→ How to complete this task:
Leave the pictures out. Retype exactly the lines below from the one containing "Task: Click the" through the one containing "You are a computer-use agent.", and no others.

-*-*-

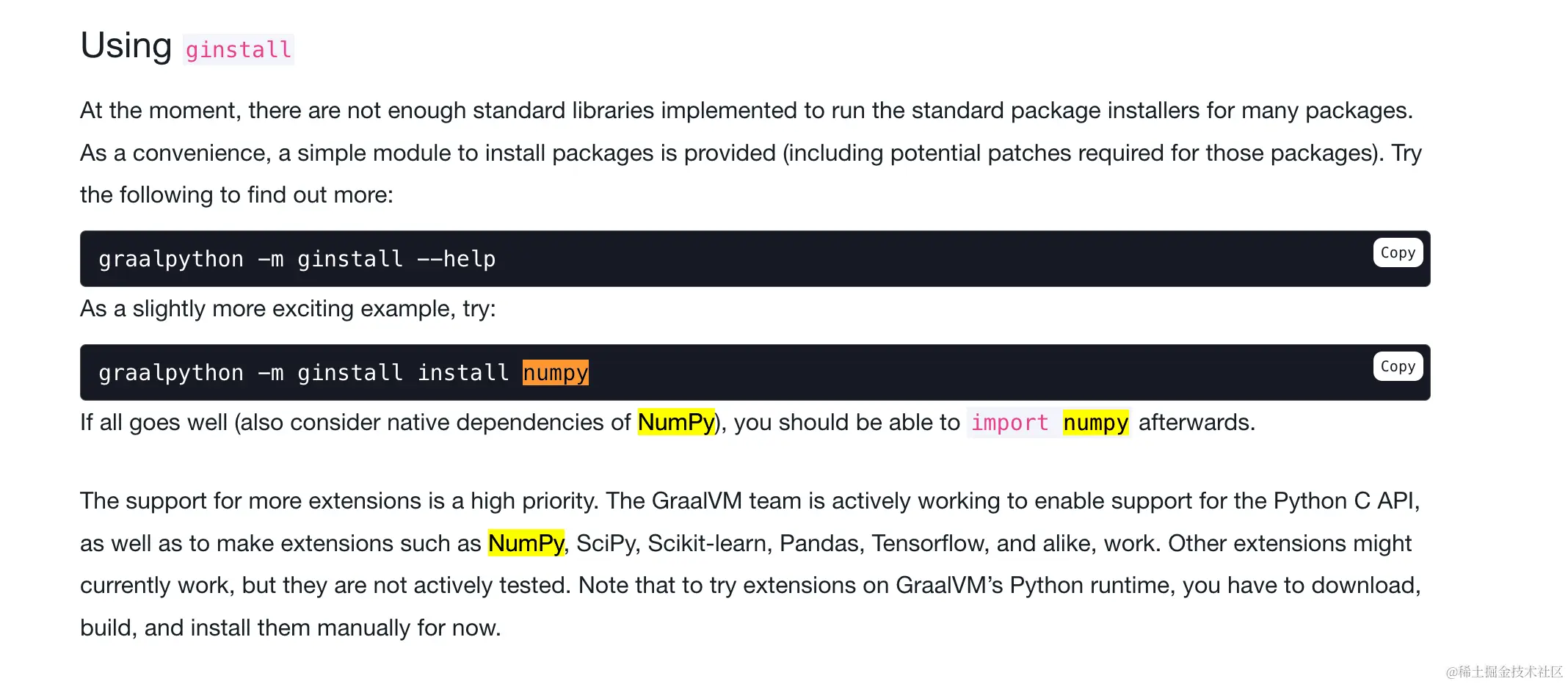Copy the ginstall install numpy command
The width and height of the screenshot is (1568, 684).
[x=1397, y=366]
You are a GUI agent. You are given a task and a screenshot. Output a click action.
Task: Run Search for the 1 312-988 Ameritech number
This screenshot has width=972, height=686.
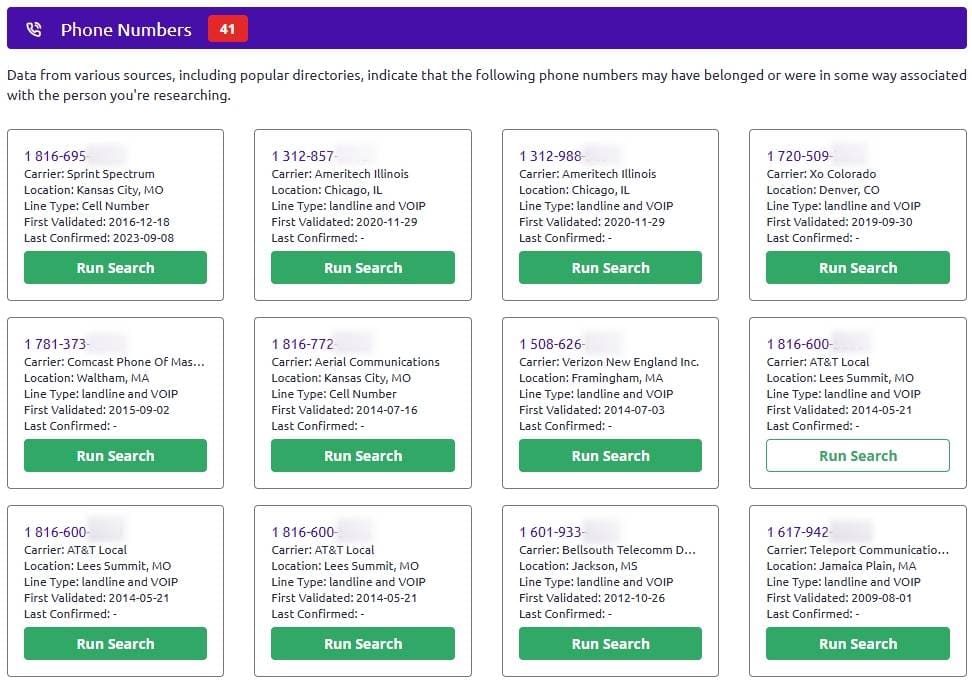pyautogui.click(x=610, y=268)

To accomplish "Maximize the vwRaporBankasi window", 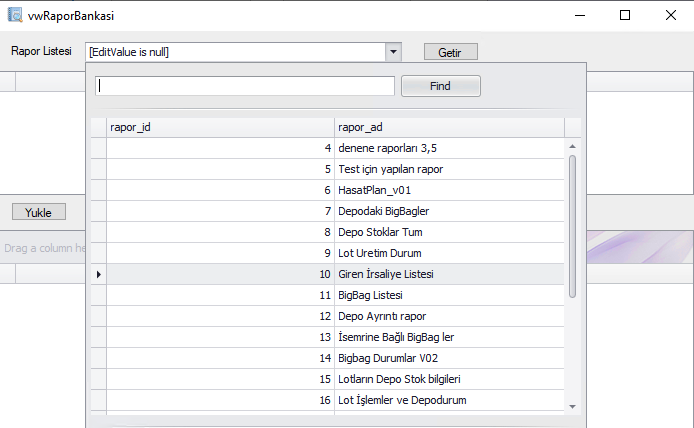I will 625,15.
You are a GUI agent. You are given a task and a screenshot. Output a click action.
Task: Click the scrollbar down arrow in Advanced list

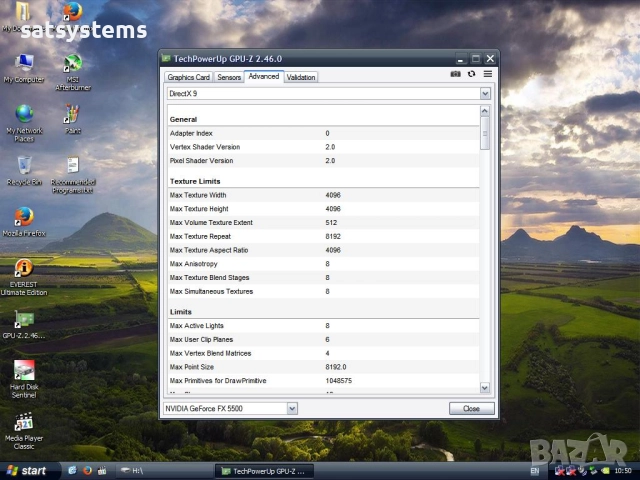[x=485, y=387]
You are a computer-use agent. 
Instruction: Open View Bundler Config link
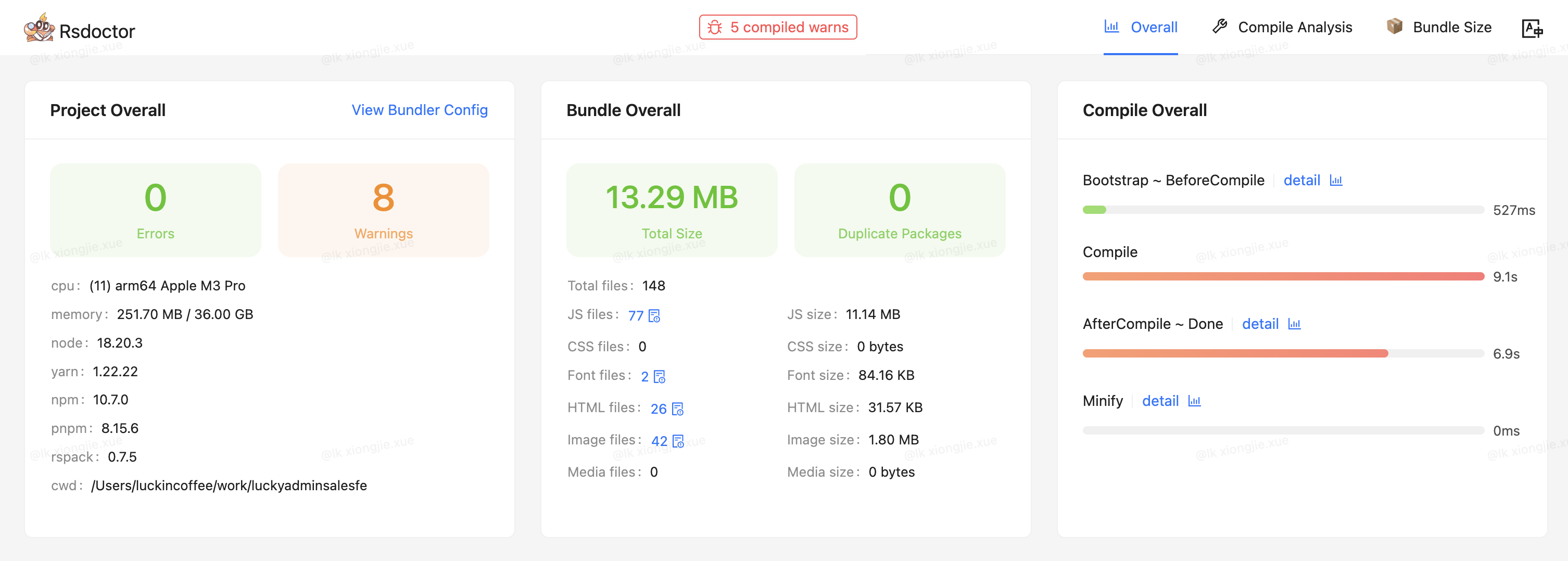tap(420, 110)
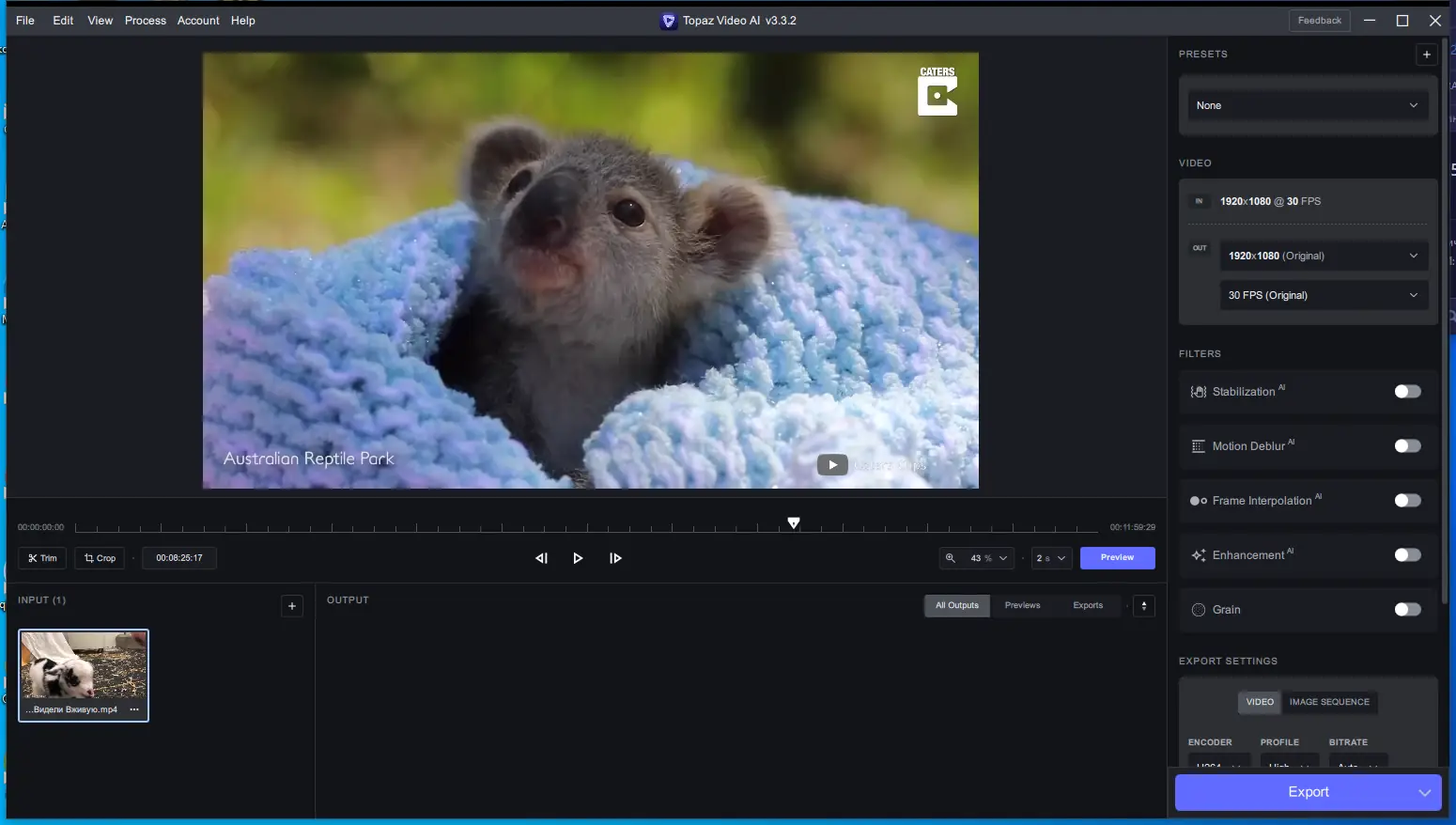Enable the Stabilization filter
The height and width of the screenshot is (825, 1456).
pos(1406,392)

-*-*-

→ Exercise response:
Task: Click the scrollbar down arrow in Advanced list

[x=485, y=387]
You are a computer-use agent. 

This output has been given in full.